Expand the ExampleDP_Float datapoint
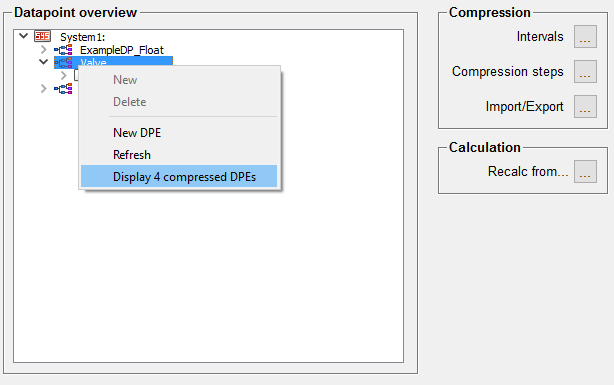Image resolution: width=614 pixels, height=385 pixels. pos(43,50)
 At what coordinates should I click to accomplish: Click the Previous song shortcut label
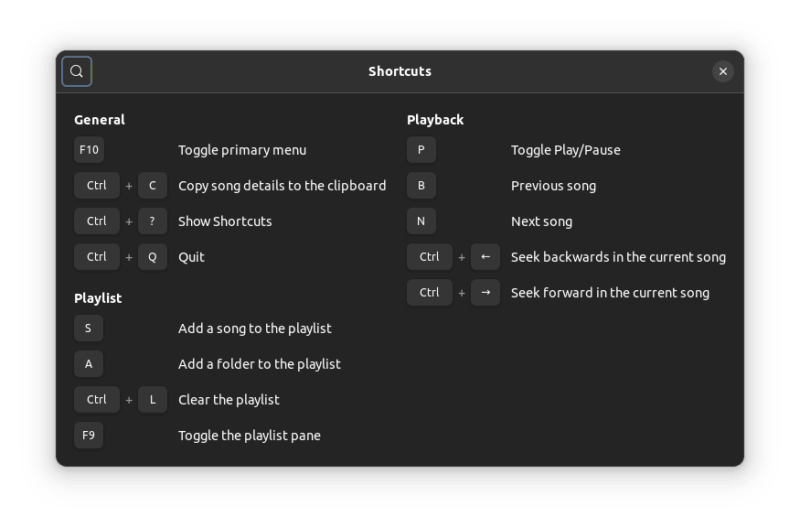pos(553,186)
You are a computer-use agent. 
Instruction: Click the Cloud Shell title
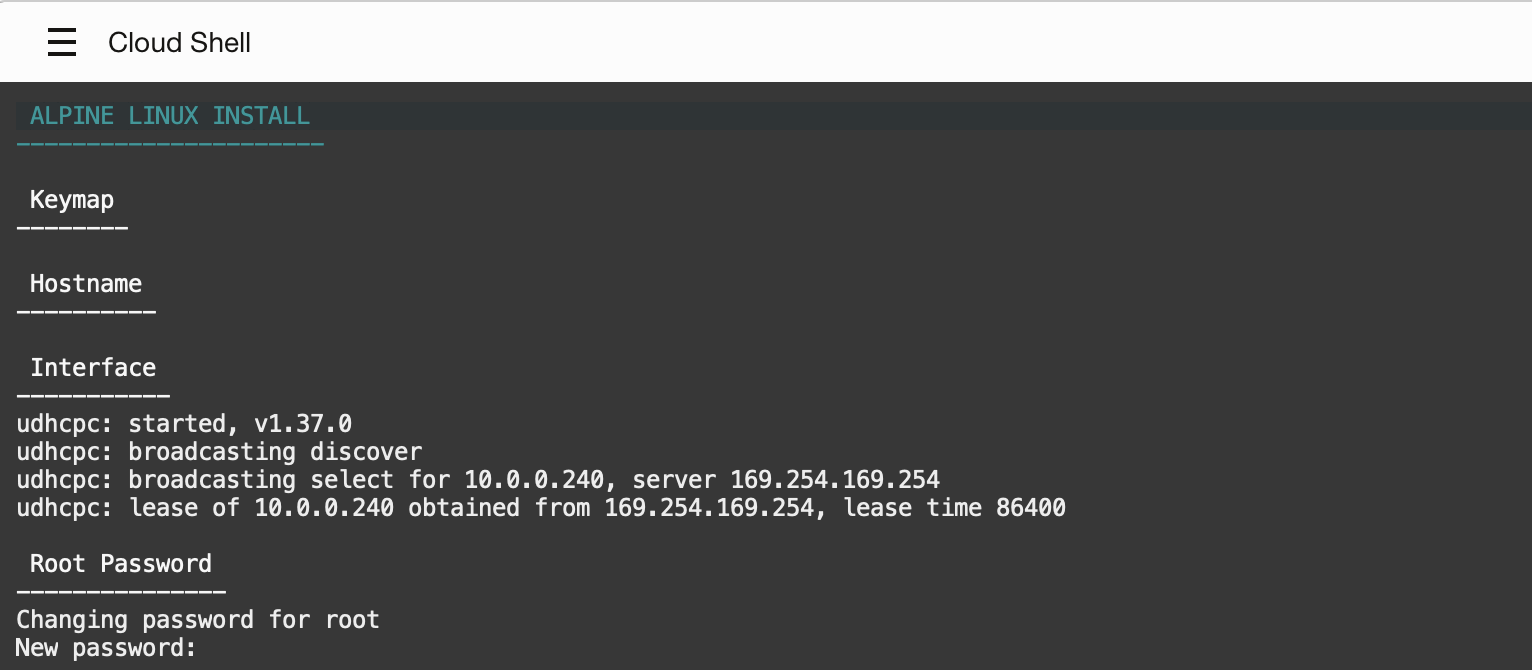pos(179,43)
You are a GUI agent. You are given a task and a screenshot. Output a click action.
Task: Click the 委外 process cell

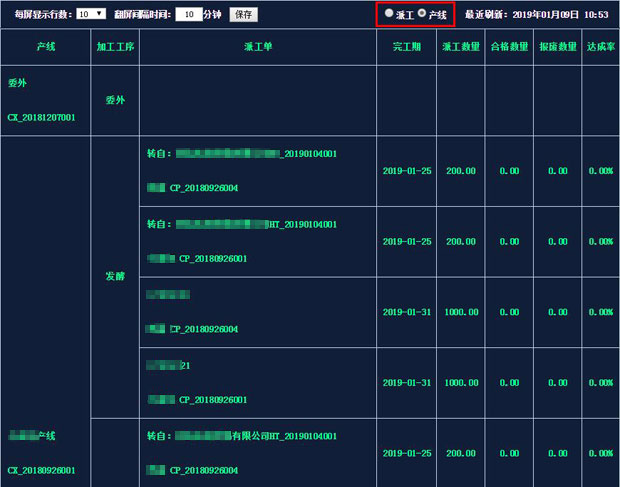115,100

--

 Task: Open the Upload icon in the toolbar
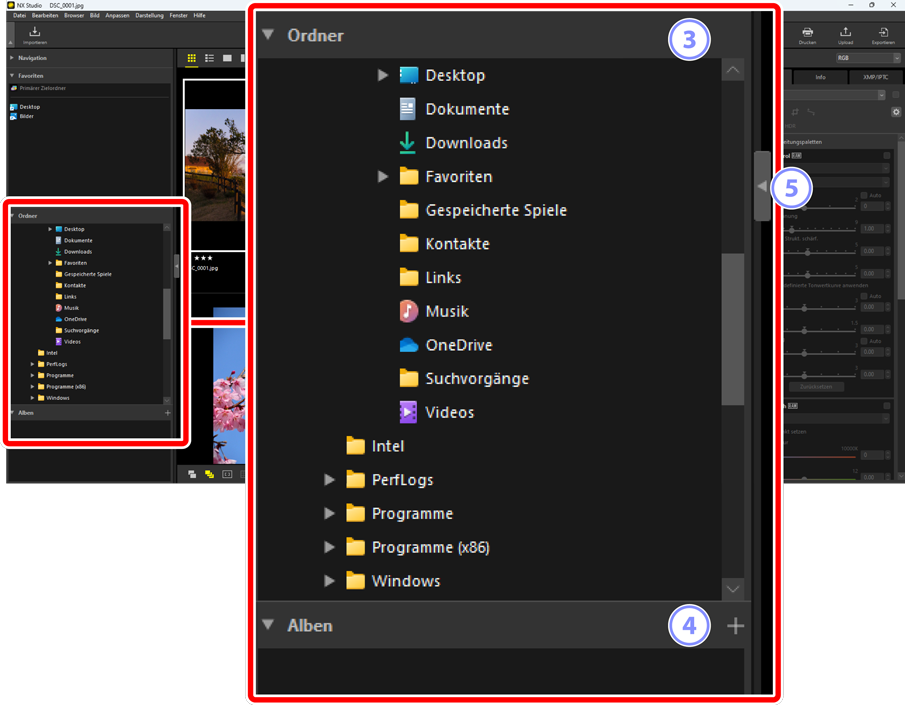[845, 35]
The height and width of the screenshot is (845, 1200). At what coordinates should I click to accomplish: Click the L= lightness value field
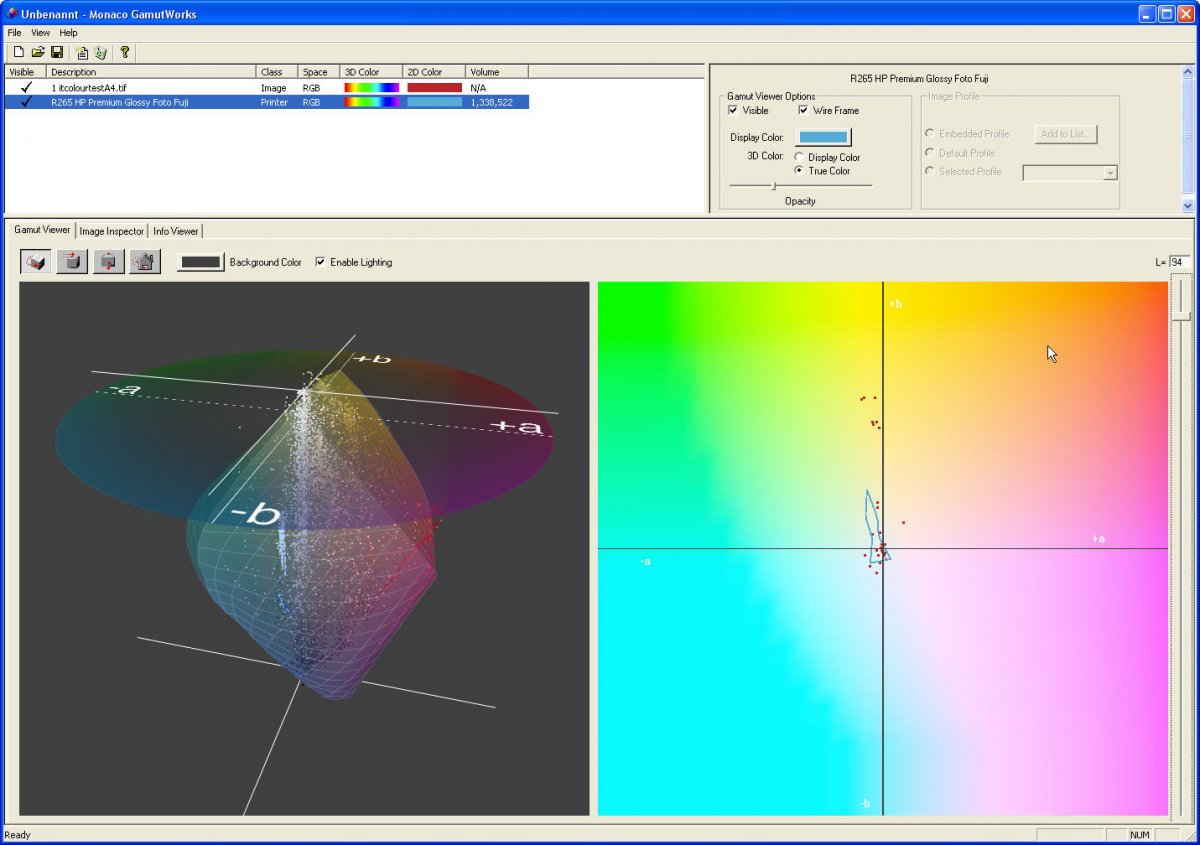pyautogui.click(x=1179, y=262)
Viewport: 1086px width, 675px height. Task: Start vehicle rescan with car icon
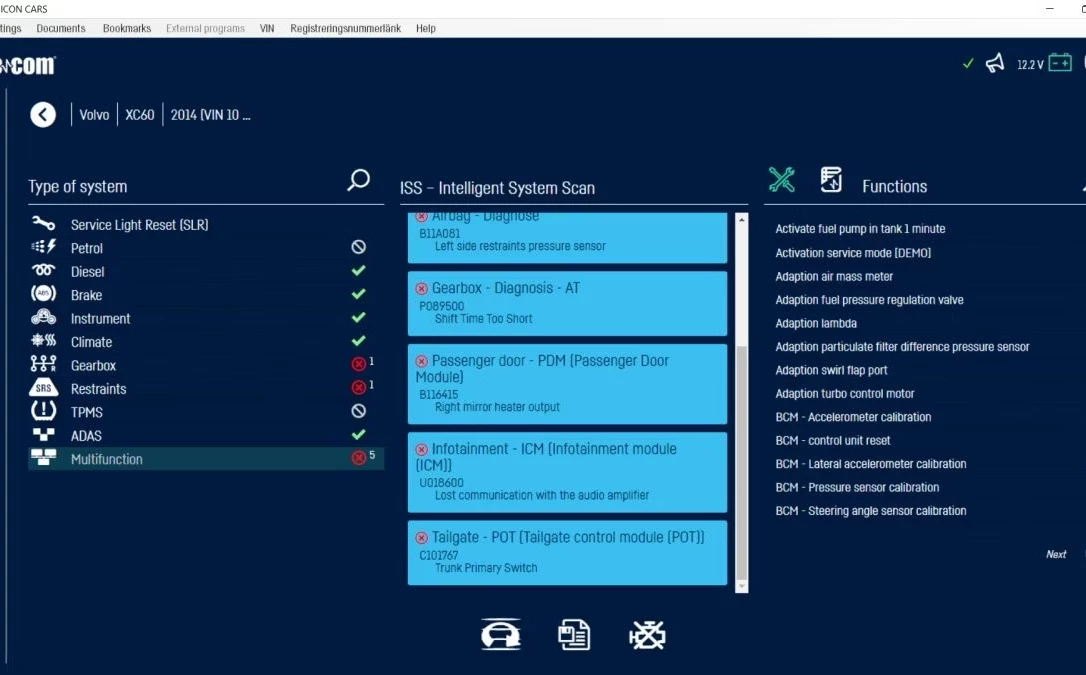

--

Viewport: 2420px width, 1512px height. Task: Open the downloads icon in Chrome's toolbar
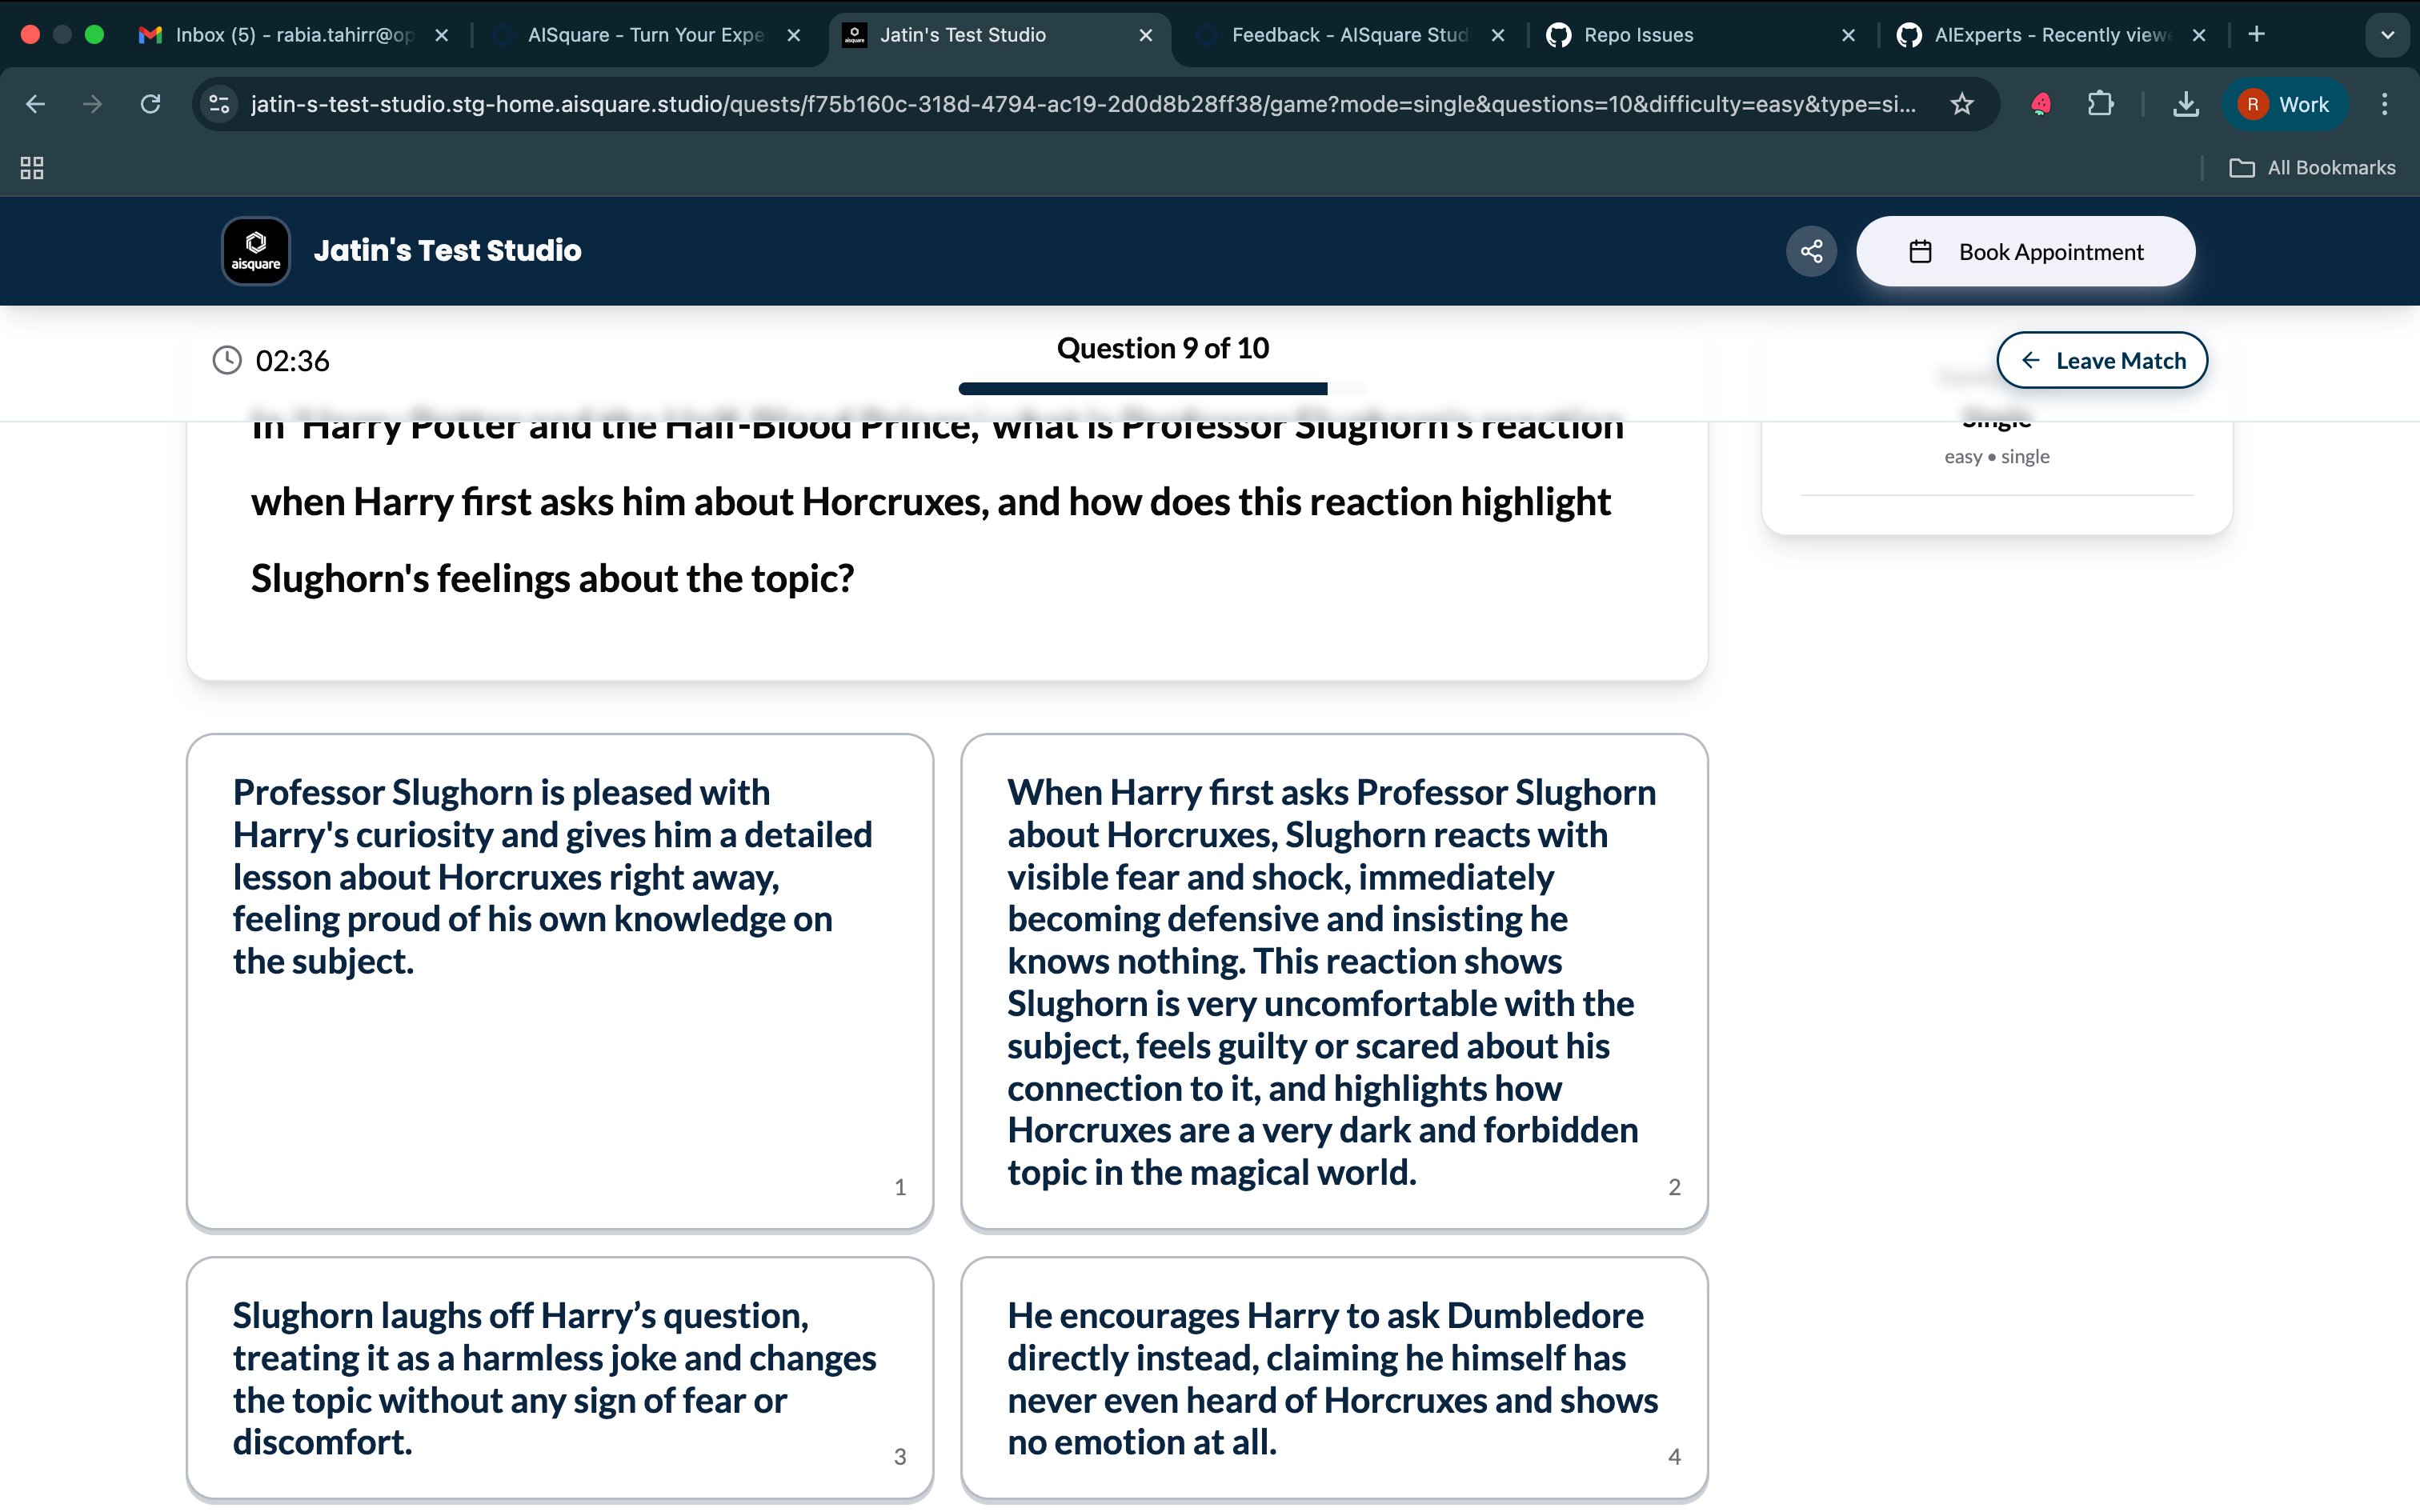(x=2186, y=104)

--

Scan the data above for the word "agent". Copy every line in which it is found.

You are a computer-use agent. 
You are a GUI agent. You are given a task and a screenshot. Output a click action.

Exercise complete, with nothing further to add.